**Work order:** Using the records below, return exactly the lines from the one containing "You are a computer-use" through the last, and omit pictures.

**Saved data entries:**
-- Opening Marker --

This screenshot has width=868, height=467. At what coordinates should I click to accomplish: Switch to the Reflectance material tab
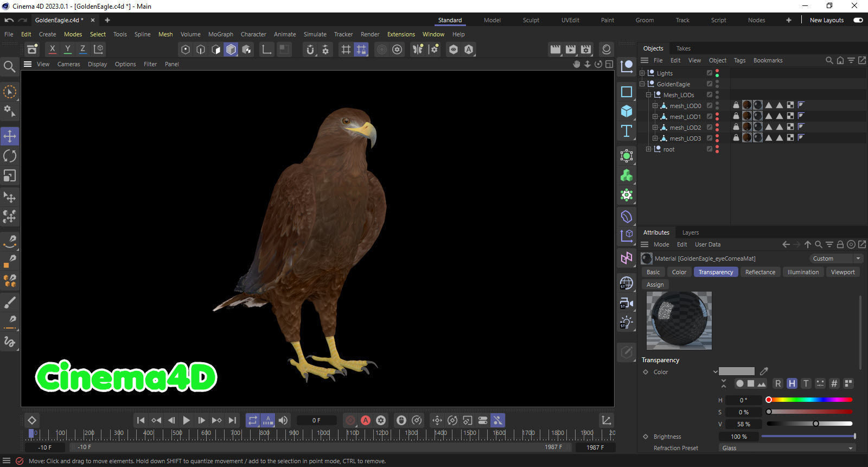pyautogui.click(x=760, y=272)
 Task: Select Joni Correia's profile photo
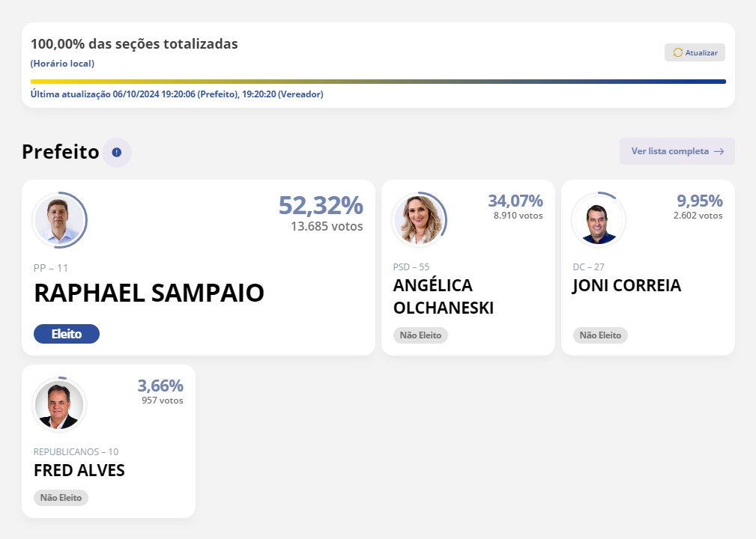pyautogui.click(x=599, y=220)
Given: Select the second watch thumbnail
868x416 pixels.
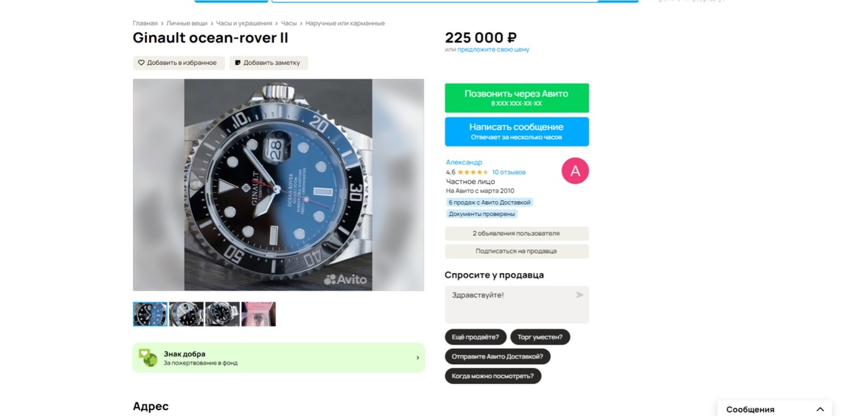Looking at the screenshot, I should (186, 314).
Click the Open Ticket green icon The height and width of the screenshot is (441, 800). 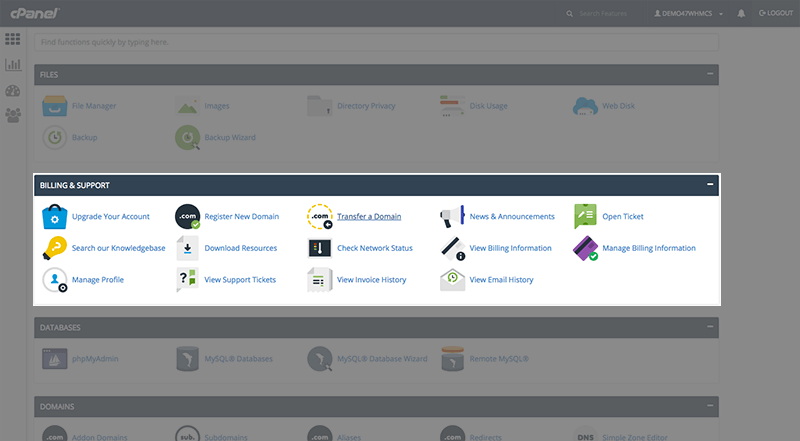pyautogui.click(x=585, y=216)
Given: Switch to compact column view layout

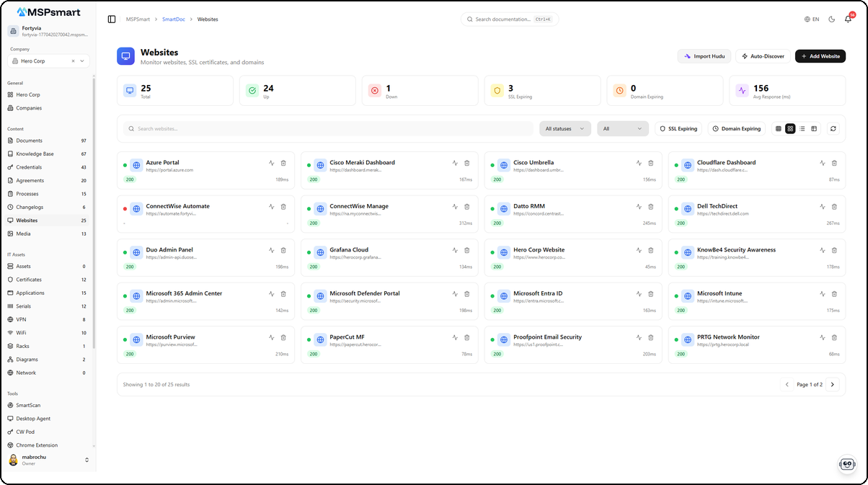Looking at the screenshot, I should coord(779,128).
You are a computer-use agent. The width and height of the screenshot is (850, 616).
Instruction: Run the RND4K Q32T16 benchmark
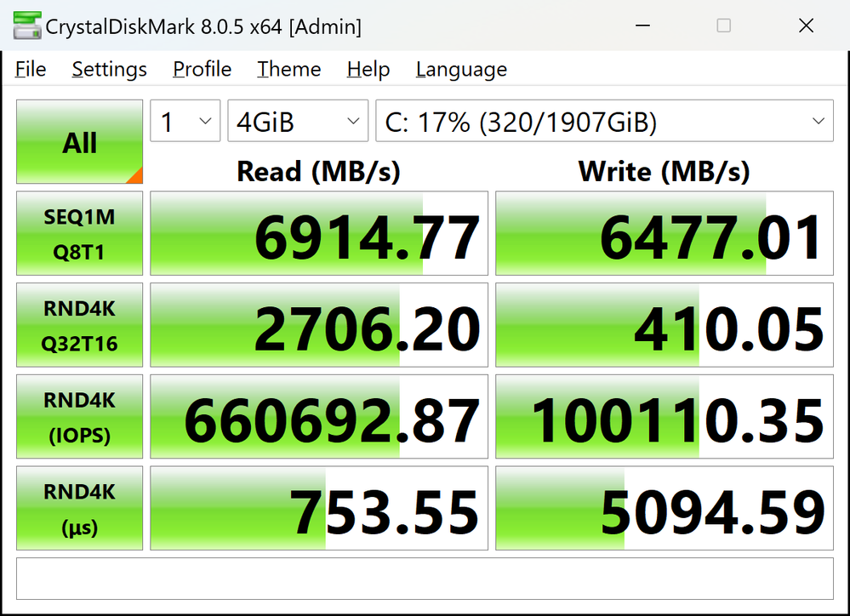(x=79, y=325)
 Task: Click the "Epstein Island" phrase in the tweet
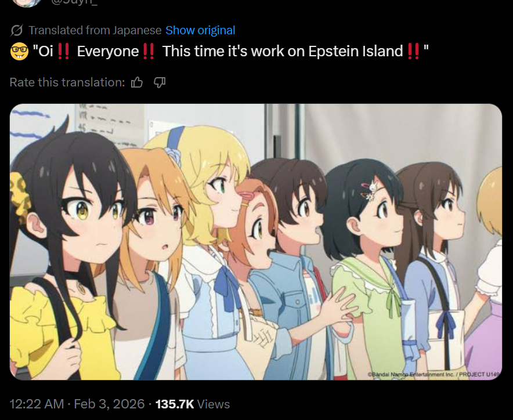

-- Closing Marker --

**Exercise solution:**
You are a computer-use agent. The width and height of the screenshot is (850, 616).
Instruction: Run the RND4K Q32T16 benchmark
(x=79, y=325)
 Task: Click the "Epstein Island" phrase in the tweet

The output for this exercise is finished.